Growth through Reading for Lent


"Gradually my perspective on time had changed. In our culture, time can seem like an enemy: it chews us up and spits us out with appalling ease. But the monastic perspective welcomes time as a gift from God, and seeks to put it to good use rather than allowing us to be used up by it."

Norris, Kathleen 1997 "The Cloister Walk" (1st ed. paperback). New York, New York: Riverhead Books (Preface xix)

For Lent, I have decided that my offering (or fast) will be more of my time than of a physical object or food of desire. For other reasons, coffee is left out of my diet two days a week. One day a week, television is removed and replaced with some sort of spiritual study. What remains are: 5 days where my coffee habit can be fed, 6 days that do not require God to be learned about, and 7 days where I use my time to please myself or am too lazy to use it wisely.

As a young girl, growing up out in the country under the guidance of parents who cared too much for my character to let me fritter away my days watching television or gossiping on the phone, I read the Bible daily, prayed daily (especially over my food), and went to Mass weekly. My spirituality was spoon fed to me. Not to say that my belief and prayer was not my own, it was, but that being spiritual was incredibly easy because of the atmosphere that my family created.

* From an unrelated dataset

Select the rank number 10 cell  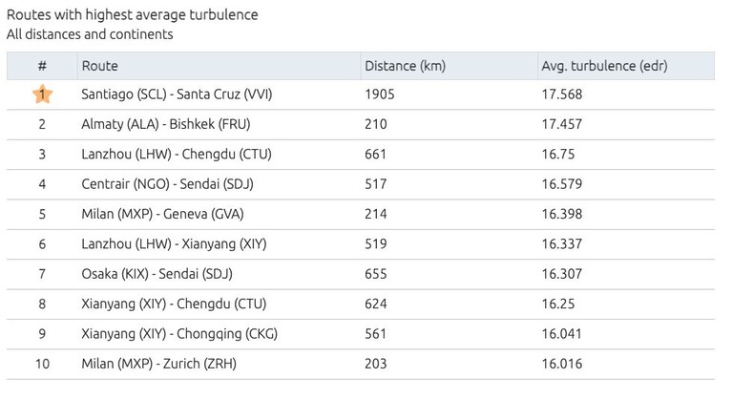[x=42, y=364]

When I grew up (or at least I thought I was growing up) and moved away, I still attended Mass weekly, prayed often, and always over my food. My Bible reading and study occurred at random. Recently, I have noticed that even though I attend Mass (mostly) weekly, my prayer doesn't really have a life of it's own, I have caught myself forgetting to pray over my food, and my Bible reading is pathetically rare.

What occurred? I would like to blame it on life, on work, or on anything and anyone else, but I can not. Priorities set for me as a child have become forgotten like a dusty set of skates in the corner or doll stuffed away in a box labeled: For when I have girls. I don't want my spiritual life to be only for my children or only when the neighbors can see. I long for the spiritual life of my childhood with the maturity of my adulthood. I long for the passion I once had, when I had little else.

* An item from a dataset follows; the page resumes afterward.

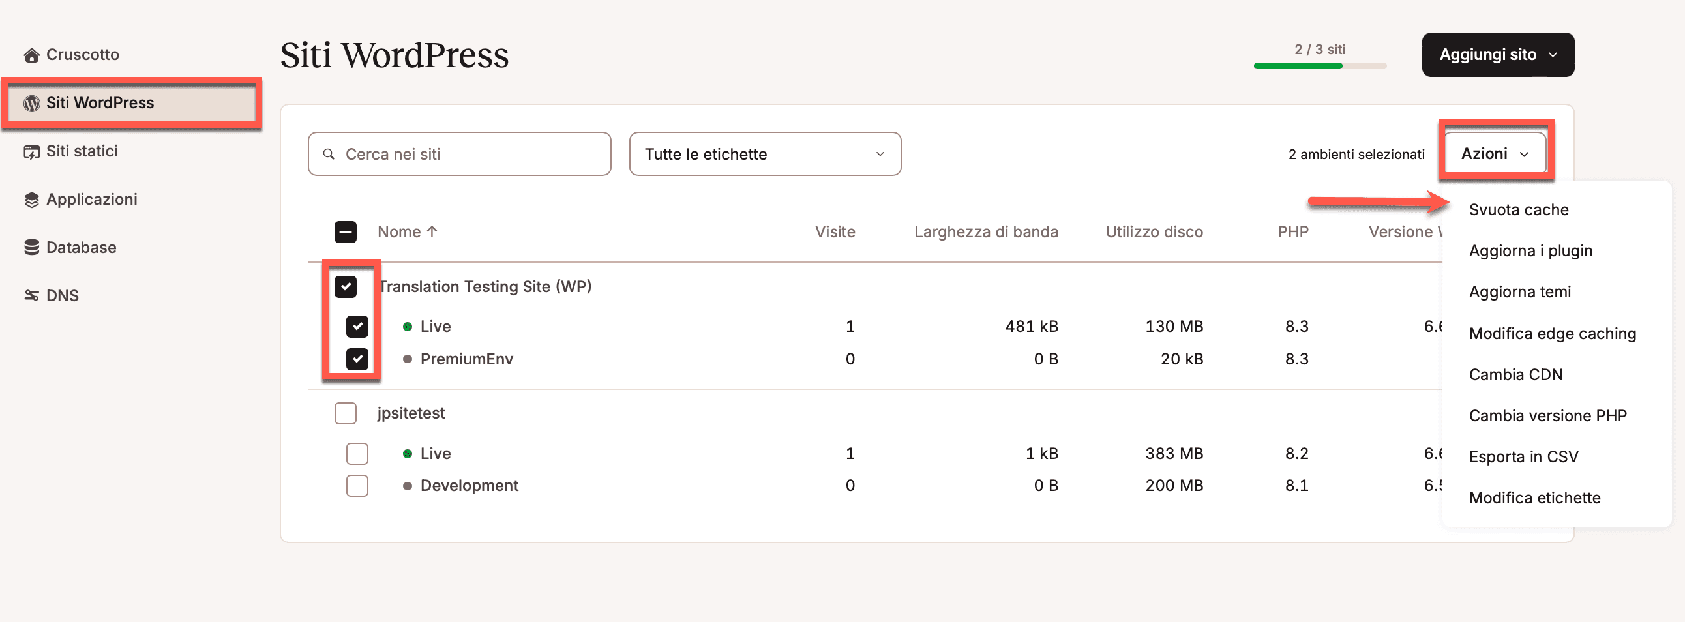Click the sort arrow next to Nome
1685x622 pixels.
pyautogui.click(x=432, y=232)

What can I do? Sacrifice my time. Sacrifice is meant to hurt, and I believe it will. If I wish to survive and see Heaven without first passing through Purgatory, I know that I must now tear myself away from those things which have surpassed in importance my relationship with Jesus. I must strip away all of the distractions, the DVR, Facebook, and any object that comes before Christ in importance. Before all, Jesus must come first. Even before I stand in the presence of Christ, I want to know that my life is not a list of one night conversions followed by years of regress.

One day at a time, I intend to approach His throne, asking for His aid, asking for his healing, asking to be converted a little more each day. May God have mercy on my soul and raise me on the last day.